**Data to use:**

--

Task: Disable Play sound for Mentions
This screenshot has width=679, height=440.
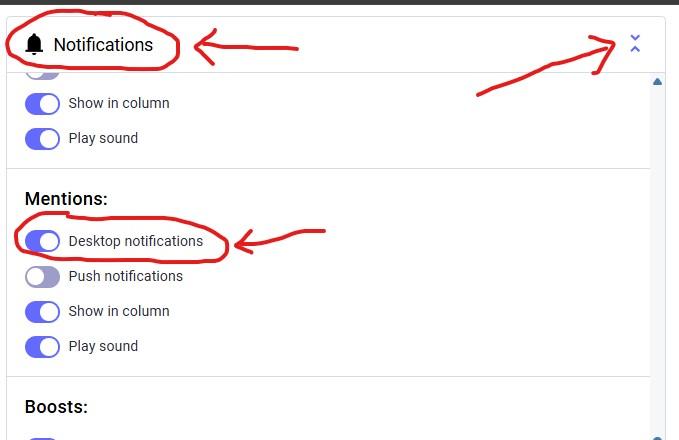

--

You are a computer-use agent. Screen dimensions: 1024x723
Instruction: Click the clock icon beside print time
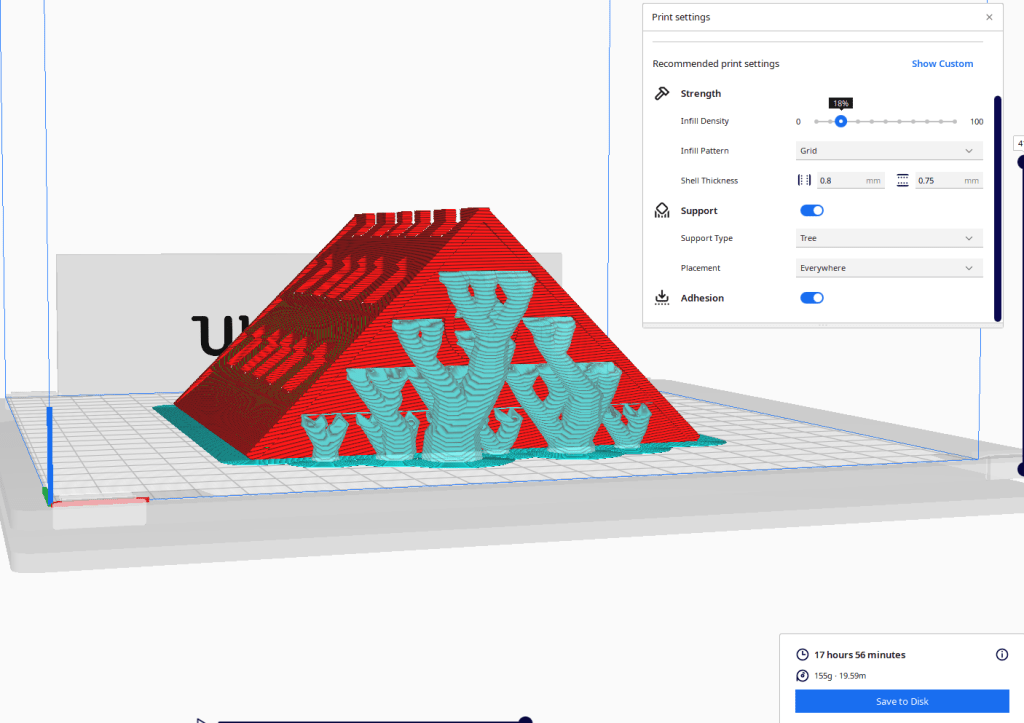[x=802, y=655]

--

Whatever else the listing above holds, retype exactly only the lines from the one containing "Task: Disable Play sound for Mentions" to the one containing "This screenshot has width=679, height=440.", both ends kept.

Task: Disable Play sound for Mentions
This screenshot has width=679, height=440.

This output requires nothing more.